## Текст для чтения
•••••
Смекни!
smekni.com

Церковь, Русь, и Рим (стр. 6 из 8)

Вместо помощи, олигархи, недовольные отменой кормленщиков, стали саботировать новые законы "Судебника" или изменнически "отъезжать", например, в Литву! Это возбудило жестокую расправу царя с "крамольниками", перешедшую все пределы. Опричнина, созданная им из "служебной мелкоты", заселила крупные вотчины "княжат", разделенные на мелкие участки, а прежних владельцев, если они были в числе противников царских, переселяли в области, где они не могли вредить государству (см. Проф. Платонов. "Лекции по русской истории", с. 180-181). Так была разорвана связь княжеских родов с их удельными поместьями и предотвращена олигархическая революция, погубившая Галицкое княжество.

Отметим, что вотчинники, добровольно пошедшие за царем, сохранили свои владения (напр., Мстиславские, Пронские, Трубецкие, Шуйские), но, естественно, навсегда потеряли свое политическое значение, включившись в общий боярско-дворянский класс, ставший опорой самодержавного государя.

Прекращение династии Калиты возродило прежние олигархические вожделения, что и явилось одним из источников Смутного времени.
•••••
## Исходные записи

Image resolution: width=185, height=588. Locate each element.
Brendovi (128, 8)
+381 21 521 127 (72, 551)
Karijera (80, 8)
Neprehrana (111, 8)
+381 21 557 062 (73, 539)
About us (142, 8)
•••••
## Задание
Перепишите фрагмент текста, всё от «Вместо помощи, олигархи, недовольные» до «погубившая Галицкое княжество.», заменив «Литву» на «Польшу». Отвечайте, опираясь только на текст.

## Ответ
Вместо помощи, олигархи, недовольные отменой кормленщиков, стали саботировать новые законы "Судебника" или изменнически "отъезжать", например, в Польшу! Это возбудило жестокую расправу царя с "крамольниками", перешедшую все пределы. Опричнина, созданная им из "служебной мелкоты", заселила крупные вотчины "княжат", разделенные на мелкие участки, а прежних владельцев, если они были в числе противников царских, переселяли в области, где они не могли вредить государству (см. Проф. Платонов. "Лекции по русской истории", с. 180-181). Так была разорвана связь княжеских родов с их удельными поместьями и предотвращена олигархическая революция, погубившая Галицкое княжество.